These patterns reflect **model–structure alignment**, not algorithmic preference.
---
## **C. Behavioral Regime Analysis**
FreshNet SKUs were segmented into three behavioral regimes.
Below are **frequently observed stability winners** within each regime.
---
### **1) High-High Regime**
*(unstable timing + unstable magnitude)*
| Winning Families |
| -------------------------------------------------- |
| **Theta-family models** |
| **SES/Holt smoothing** |
| **Chronos2** |
| Croston variants (for sparse high-volatility SKUs) |
**Observed behavior**
* These models dampen volatility without flattening structure.
* They avoid overreacting after spikes.
* Chronos2 handles mixed signal patterns without strong oscillation.
LightGBM frequently overfit recent bursts, leading to poor forward stability.
---
### **2) Low-High Regime**
*(regular recurrence, unstable amplitude)*
| Winning Families |
| ---------------- |
| **Holt-Winters** |
| **Theta** |
| **Chronos2** |
| Croston variants |
**Observed behavior**
* Seasonal regularity supports Holt-Winters performance.

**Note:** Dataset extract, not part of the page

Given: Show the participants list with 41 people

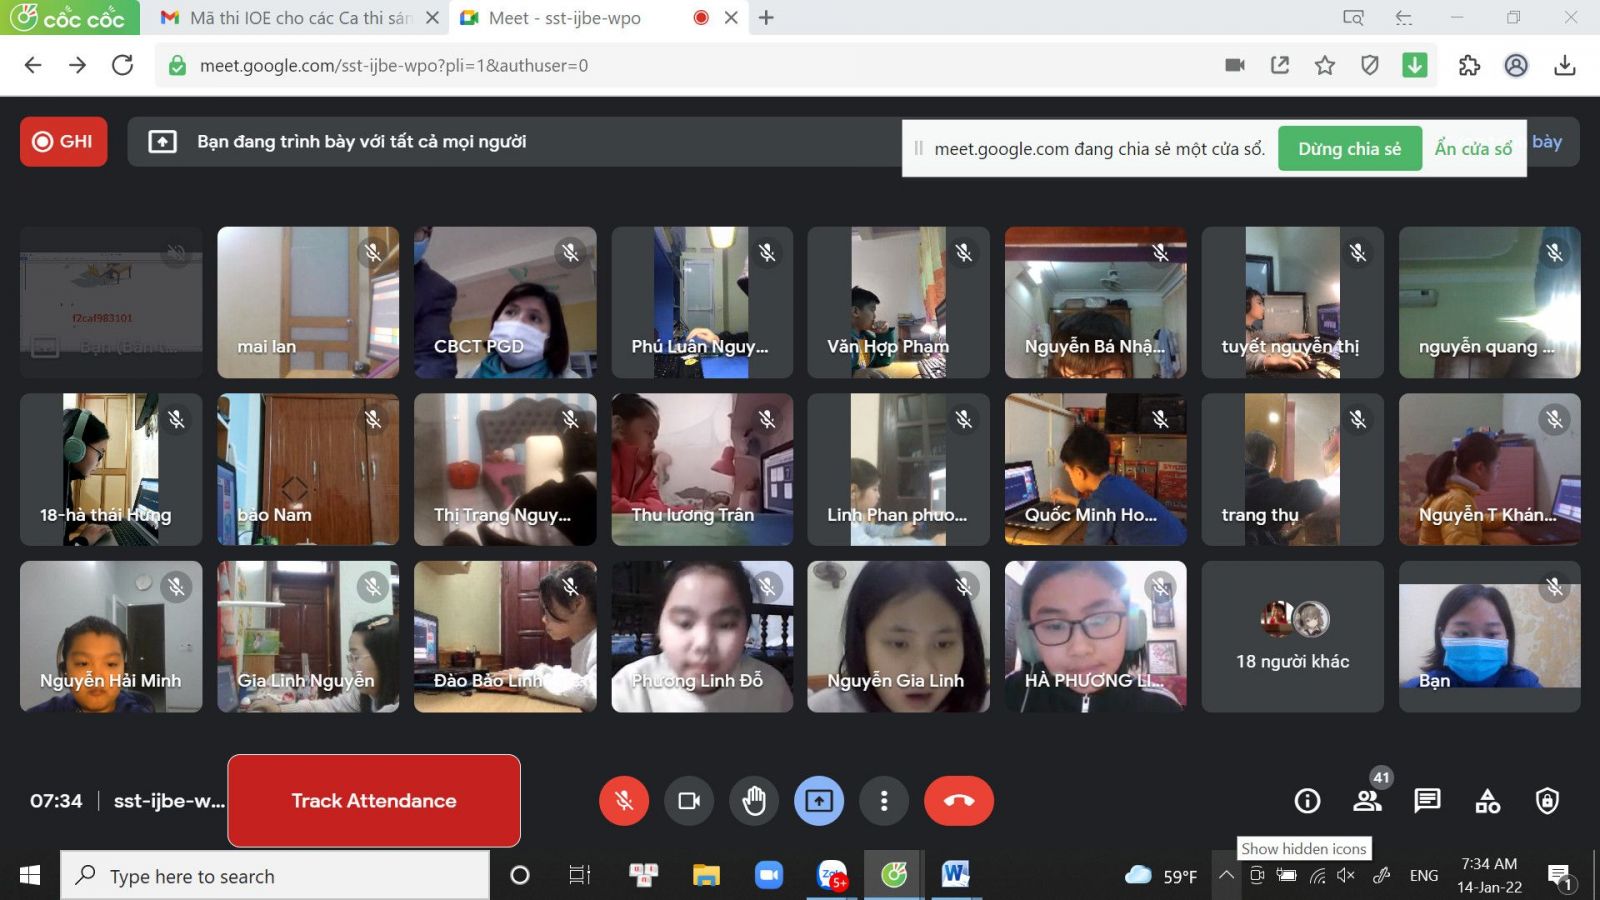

* Amplitude spikes are absorbed more effectively by smoothing models than ML.
* Chronos2 adapts without repeatedly resetting level after shocks.
---
### **3) Low-Low Regime**
*(stable, low-variance items)*
| Winning Families |
| ---------------------------- |
| **SES/Holt/Theta** |
| Historic Average (some SKUs) |
| Croston (intermittent) |
**Observed behavior**
* Model choice has lower impact in this regime.
* Smoothing models converge to similar baselines.
* Chronos2 is neutral — neither dominant nor harmful.
---
## **D. Example SKU-Level Decisions (Traceable)**
| SKU Identifier | Stable Winner |
| ----------------- | ------------------------- |
| CID0_SID0_PID104… | **DynamicOptimizedTheta** |
| CID0_SID0_PID118… | **Chronos2** |
| CID0_SID0_PID127… | **SES/Holt** |
| CID0_SID0_PID319… | **CrostonSBA** |
| CID0_SID0_PID229… | **Holt-Winters** |
Purpose:
* guarantees reproducibility
* shows evidence of regime-matched decisions
* prevents subjective reinterpretation
---
# **What the Evidence Resolves**
---
## **Technically**
The evidence demonstrates that:
* Theta/SES models **reduce directional drift**, a critical failure mode.
* Chronos2 accommodates mixed structure without aggressive overreaction.
* Croston preserves stability for zero-heavy SKUs.
* LightGBM is unsuitable for fresh categories **without driver data**.
### Stability, when matched to structure, dominates complexity
---
## **Operationally**
A stable, structure-aligned anchor model reduces:
* excessive overrides
* store–planner misalignment
* week-to-week forecast resets
* spiraling exception handling
And enables:
* consistent ordering
* predictable labor and waste planning
* cleaner exception signals
---
## **Economically**
Structure-aligned stability reduces:
* re-forecasting cycles
* waste from positive bias
* stockouts from negative bias
* planning churn and meeting load
These are material cost centers in fresh operations.
---
# **Deployment Decision**
> **Use Theta-family smoothing and SES/Holt as the default signal where structure is stable.**
> **Use Croston methods for intermittent SKUs.**
> **Use Chronos2 when demand structure is mixed or uncertain.**
> **Introduce LightGBM only once driver data (discounts, stockout hours, weather) is integrated.**
Fallbacks are allowed **only** when:
1. a SKU is structurally deterministic (e.g., controlled replenishment)
2. the category is end-of-life
3. required signals are missing
4. governance mandates a deterministic forecast
All fallback choices must be recorded in the model selection ledger.
---
# **Closing Position**
This evidence shows **consistent, structure-conditional patterns**, not a single universally dominant model.
**Theta/SES, Croston, and Chronos2 remain operationally stable across FreshNet’s volatile, mixed-pattern, and intermittent regimes when applied appropriately.**
They produce forecasts that are not only accurate,
but **steady enough to support durable planning decisions**.
That is why they form the **anchor set for FreshNet forecasting**, under a regime-aware deployment standard.
---